Consider the finite field $\mathbf{F}_{p^n}$.
If $3$ divides $p^n - 1$, can it be shown that $\mathbf{F}_{p^n}$ contains a primitive third root of unity?
I am interested in the answer to this question because it arose while trying to prove that every element of $\mathbf{F}_{p^n}$ has a cube root in $\mathbf{F}_{p^{3n}}$. Specifically, I want to use that $a^{p^{3n}} = a$ and $a^{p^n} = a$. If $p^{3n} \equiv 0 \;(\text{mod 3})$ then we're done. Otherwise, $a^{p^{3n}} = a^{p^{3n} - (p^n - 1)}$. If $p^n - 1 \equiv 1 \text{ or } 2 \;(\text{mod}3)$, then we can do this a couple of times and be done. This doesn't work if $3$ divides $p^n - 1$. However, if $F_{p^n}$ contains a primitive third root of unity, then I can be done by using the lemma in the answer here: Is it true that every element of $\mathbb{F}_p$ has an $n$-th root in $\mathbb{F}_{p^n}$?

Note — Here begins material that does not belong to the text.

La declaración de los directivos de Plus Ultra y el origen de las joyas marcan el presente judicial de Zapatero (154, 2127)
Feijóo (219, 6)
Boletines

Since $p^n - 1 = (p-1)(p^{n-1} + p^{n-2} + \dots + 1)$ we can reduce to the case that $3$ divides either factor.
If $3$ divides $p-1$, then the answer is yes because the group of units $(\mathbf{F}_p)^{\times}$ is cyclic of order $p-1$.
What about the case that $3$ divides $p^{n-1} + p^{n-2} + \dots + 1$?
I also know the group of units $(F_{p^n})^{\times}$ is cyclic of order $p^{n-1}(p-1)$.
Thanks for your help.
As said in the comments, $|\Bbb F_{p^n}^{\times}|=p^n-1$. Since 3 divides it, Cauchy's Theorem in group theory gives the existence of an element $a$ of order 3 in this group, i.e. such that $a^3=1$ and $a\neq 1$.
Edit: If we know that $\Bbb F_{p^n}^{\times}$ is cyclic, then we know that it has a cyclic subgroup of order 3, which gives the result without using Cauchy's Theorem.